**STATED GOAL A**
According to the Tidy thread, which exit codes can a toolchain treat as OK if it has no interest in warnings?
**STATED GOAL B**
Extract from the Tidy thread the passage that starts at the words "Tidy found 1 warning and 0 errors! Not" and ends after "further feedback... thanks...", unchanged.

**EXCERPT**
◇ ◇ ◇ ◇

Citing that there were already some options to suppress message output, including -quiet, but none that changed the exitcode... and --mute XXXX should conform to these... ie not be a special no exit code case...

Thus the only difference between current tidy, and tidy-I794 is the message output, if allowed by removing -q from the config will be -

Tidy 5.7.22
...
Tidy found 1 warning and 0 errors!
...

to

Tidy 5.7.20.I794
...
Tidy found 1 warning and 0 errors! Not all warnings/errors were shown.
...

But both will exit with 1... this has not changed...

The document has been modified by tidy... accordingly tidy can not exit 0... which indicates Success, good to go....

It is not good to go... it has an error, which you should fix, if you want the default config --drop-empty-element yes... you can change that config, and get 0, if that is what you want...

Note to self, issue-794, version 5.7.20, needs to be rebased to next, version 5.7.22, which has another --mute XXXX option change... namely Config: to Info:...

Look forward to further feedback... thanks...

jan-matejka commented 5 years ago

Ok, then it looks like it works as you intended. --drop-empty-elements no is what I need.

silky commented 4 years ago

re-opening this

it would be really good if tidy would not adjust the error code for warnings

consider

09:45 PM noon ∈ build (next*) cat ex.html                                                                  1 ↵
<!DOCTYPE html>
<html lang="en">
<head>
<meta charset="utf-8">
<title>Is. #754</title>
</head>
<body>
<a href="what ever.JPG" />
</body>
</html>
09:46 PM noon ∈ build (next*) tidy --mute ESCAPED_ILLEGAL_URI,ILLEGAL_URI_CODEPOINT ex.html                1 ↵
Info: messages of type "ESCAPED_ILLEGAL_URI" will not be output
Info: messages of type "ILLEGAL_URI_CODEPOINT" will not be output
Info: Document content looks like HTML5
Tidy found 2 warnings and 0 errors!

<!DOCTYPE html>
<html lang="en">
<head>
<meta name="generator" content=
"HTML Tidy for HTML5 for Linux version 5.7.28">
<meta charset="utf-8">
<title>Is. #754</title>
</head>
<body>
<a href="what%20ever.JPG"></a>
</body>

error code is 1.

while it's great that it's not kind of "writing" the warning to console; i'm actually using tidy as part of a toolchain, and when the exit code isn't 0, the chain fails.

so, how can i just ask tidy to suppress this warning?

geoffmcl commented 3 years ago

@silky, thank you for the comment, and sorry for the LONG delay in replying on this...

There is simply NO option to modify the exit code... The mute and quiet options only suppress the message output...

Please re-read my comments, particularly -

The document has been modified by tidy... accordingly tidy can not exit 0... which indicates Success, good to go....

For the particular case given in this issue, there exists an option, --drop-empty-elements no, which means tidy does not modify the document... hence no warning... no bump in exit code...

In the circumstances where tidy is being used in a toolchain, I would suggest that it is not as simple as testing if the exit code is non-zero... If you have no interest in warnings then you need to test if the exit is not 2, or negative... ie 0 or 1 is ok... continue processing...

So, at this point, can see no reason to re-open this... sorry...

◇ ◇ ◇ ◇

**DATA EXCERPT**
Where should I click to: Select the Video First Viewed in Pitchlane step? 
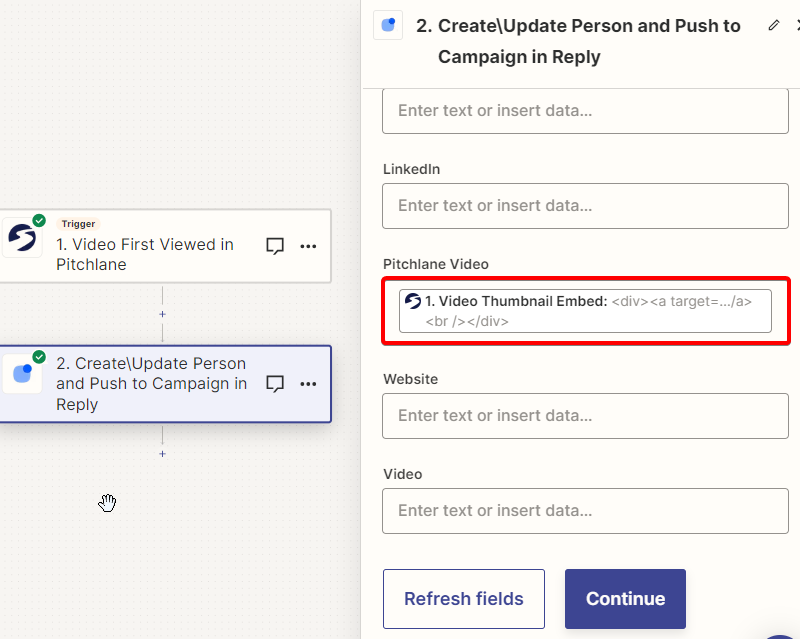165,246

◇ ◇ ◇ ◇

**TASK RESPONSE A**
0 or 1

**TASK RESPONSE B**
Tidy found 1 warning and 0 errors! Not all warnings/errors were shown.
...

But both will exit with 1... this has not changed...

The document has been modified by tidy... accordingly tidy can not exit 0... which indicates Success, good to go....

It is not good to go... it has an error, which you should fix, if you want the default config --drop-empty-element yes... you can change that config, and get 0, if that is what you want...

Note to self, issue-794, version 5.7.20, needs to be rebased to next, version 5.7.22, which has another --mute XXXX option change... namely Config: to Info:...

Look forward to further feedback... thanks...